Sebagai bandingan berharga, menarik untuk dipelajari kiat Amerika Serikat dalam upaya
pembinaan mutu guru-gurunya sehubungan dengan kemajuan iptek dan abad globalisasi. Pada 29
April 1996, Presiden Bill Clinton telah meluncurkan program "Blue Ribbon Schools" untuk
mencetak sosok-sosok pendidik masa depan yang disebut The 21st Century Teacher, Guru abad ke21. Caranya, dari sekitar tiga juta guru di seluruh negara adidaya itu dipilih seratus ribu guru terbaik
yang akan membagikan kelebihannya kepada rekan-rekan seprofesi lainnya melalui jaringan
internet. Setiap guru sudah tentu memiliki akses ke internet dan mampunyai peluang yang sama
untuk ikut berdiskusi atau sumbang pikiran. Barangkali, program "Sekolah Pita Biru" yang telah
digerakkkan Amerika Serikat itu kini juga sudah mulai dicobaterapkan oleh negara-negara maju
lainnya, kendatipun belum menjadikannya sebagai suatu gerakan.
Sayang, kondisi semacam itu tampaknya masih niscaya bagi dunia pendidikan di Indonesia.
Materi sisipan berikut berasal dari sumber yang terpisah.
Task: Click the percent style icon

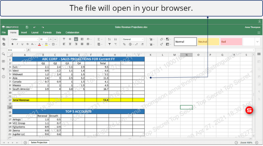Action: pyautogui.click(x=124, y=44)
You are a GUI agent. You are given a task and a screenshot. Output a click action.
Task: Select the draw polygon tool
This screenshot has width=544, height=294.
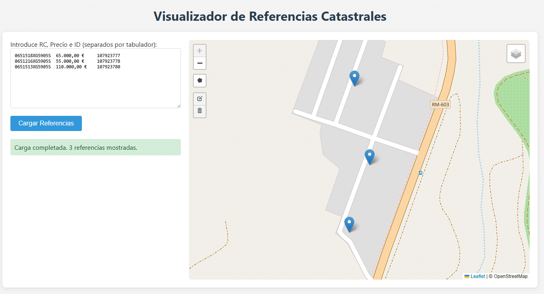[200, 80]
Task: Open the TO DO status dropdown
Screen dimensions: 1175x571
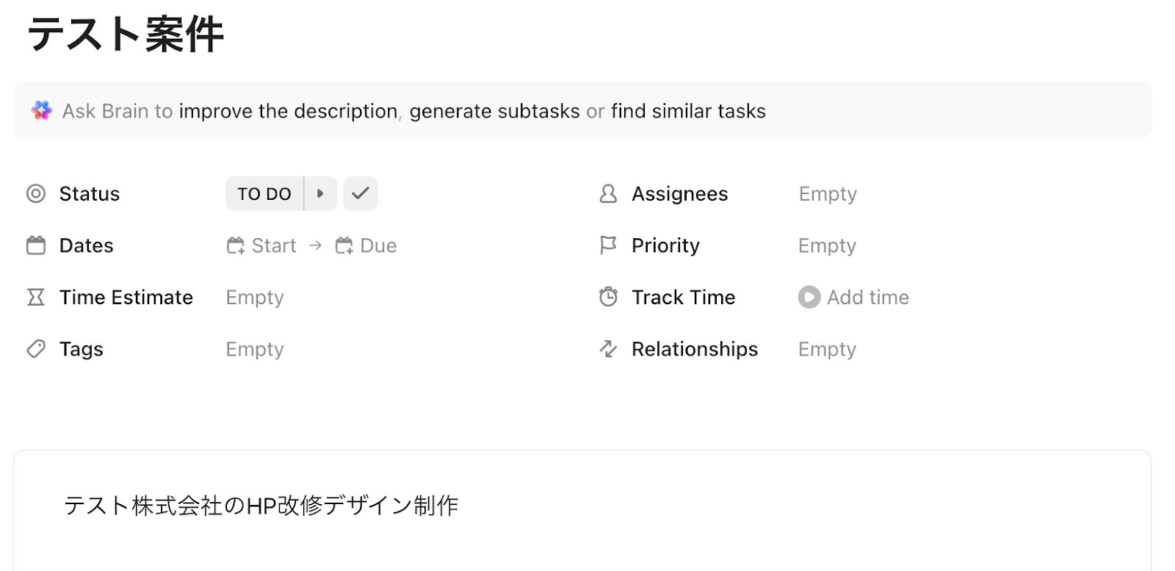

Di tengah krisis ekonomi dan kekacauan politik negara kita yang kian rawan belakangan ini, agak
sulit kita berharap dapat melakukan gerakan serupa dengan kiat Amerika Serikat itu. Dengan kondisi
kesejahteraan guru yang pas-pasan -- dalam kamus sosialogi mungkin masih tergolong dalam "laow
income earners" --bagaimana mungkin barang luks semacam komputer bisa terjamah secara merata
di kalangan guru kita, apalagi yang dipelosok-pelosok desa? Namun, tanpa mengurangi rasa hormat
kepada mereka, toh kita masih boleh memanfaatkan dana "utang luar negeri" untuk terus
mentradisikan wahana dialog semacam PKG, KKG, KKKS, atau MGMP. Sebab, esensinya sama
dan memang cuma itu yang dapat kita lakukan sekarang.